Sometimes you just have to sit back and slide on the ice . . .
While most comments reflected a range of sentiments that recognized the key issues I was attempting to raise in relation to the myths behind a level playing field in terms of pursuing government contracts, there were as is sometimes the case extreme responses such as on from the UK which accused me of being a communist. I can assure you dear reader that the only thing red on or about me is my eyes as a result of being allergic to our 5 cats – the fact that we have 5 cats is a story for another day.
excerpt from today’s Procurement Insights Blog Post
As I posted earlier today in my Facebook profile occasionally, but not often, I have been called everything from being a hired gun for Fox News, to what amounted to a “you’re ugly and your mother dresses you funny” rant (which again I admit that this last statement might be a little bit true – I will let you decide which one of these applies most).

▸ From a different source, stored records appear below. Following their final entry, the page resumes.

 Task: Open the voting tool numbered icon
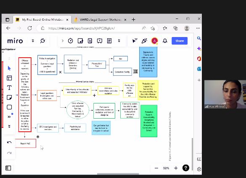coord(90,41)
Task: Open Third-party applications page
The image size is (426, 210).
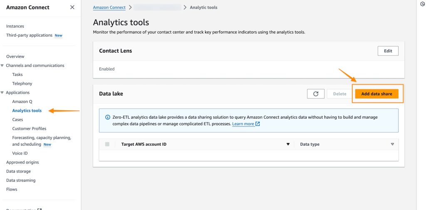Action: tap(29, 35)
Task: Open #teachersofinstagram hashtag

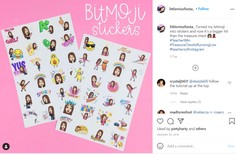Action: tap(187, 49)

However, yesterday was the first time that someone implied that my position on a particular topic reflected similar values to those of a failed communist country.
Perhaps not satisfied that his words did not produce the desired effect, or maybe response would be more applicable in this instance, my detractor felt compelled to comment on today’s post as well.

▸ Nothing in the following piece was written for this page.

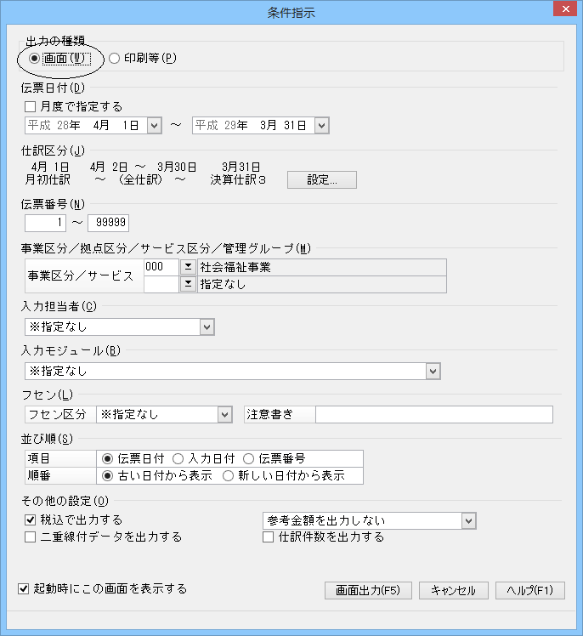Viewport: 583px width, 636px height.
Task: Select the 画面 output radio button
Action: pyautogui.click(x=34, y=59)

Figuring that the fun should not be limited to my eyes alone, here is my thoughtful exchange with someone from whom I suspect I will not be receiving a Christmas card this holiday season. Note: I did not edit a single word in the gentleman’s response.

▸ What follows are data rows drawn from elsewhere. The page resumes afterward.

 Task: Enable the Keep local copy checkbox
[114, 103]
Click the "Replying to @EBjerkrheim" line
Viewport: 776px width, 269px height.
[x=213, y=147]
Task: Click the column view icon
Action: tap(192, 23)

Gentleman • I read procurement insights and I was appauled to read, “there were as is sometimes the case extreme responses such as on from the UK which accused me of being a communist”.
As I think I am the only person to comment on your discussion yesterday and I did not call you a communist, I request a formal apology.
Jon W. Hansen • I beg to differ as you equated the points raised in my article with (and I quote) “why past communist countries failed, because its contracts were not based on fair trading, but were issued though bribes and scams and not the best option available.”Perhaps I would have served your intended words better by focusing my attention on your inference that my position was tantamount to an endorsement of “bribes and scams.”
Gentleman • Pseudo intellectuals do make me laugh. I suggest you are a very insecure individual and really do need help. I shall not bother to entertain any of your rantings in future.
Jon W. Hansen • Rhett, Rhett . . . whatever shall I do? Wherever shall I go?
I of course love a good debate in which differing points of view are well research and presented. This is the grist for a great conversation through which meaningful progress on an issue can be made. But what else can you say to someone who takes a shot, without actually reading the material mind you, and then proceeds to ignore everything you say in a “what is your favorite color . . . answer, I do like meatballs with my spaghetti” kind of exchange?
This being said, I have noticed a pattern with those who appear to practice the shoot first, ask questions later approach to conversations. When faced with facts, they all tend to suggest that your IQ is somehow wanting – maybe this is why 3 of the happiest years of my life were spent in grade 5 – while retreating under a “it’s my ball and if I can’t pitch then I am going home” tantrum.
In short, I don’t mind being called an idiot, just as long as you base it on something that would at least come close to supporting your position.
Oh well, what’s the old saying . . . ladies and gentleman, take my advice, pull down your pants and, slide on the ice!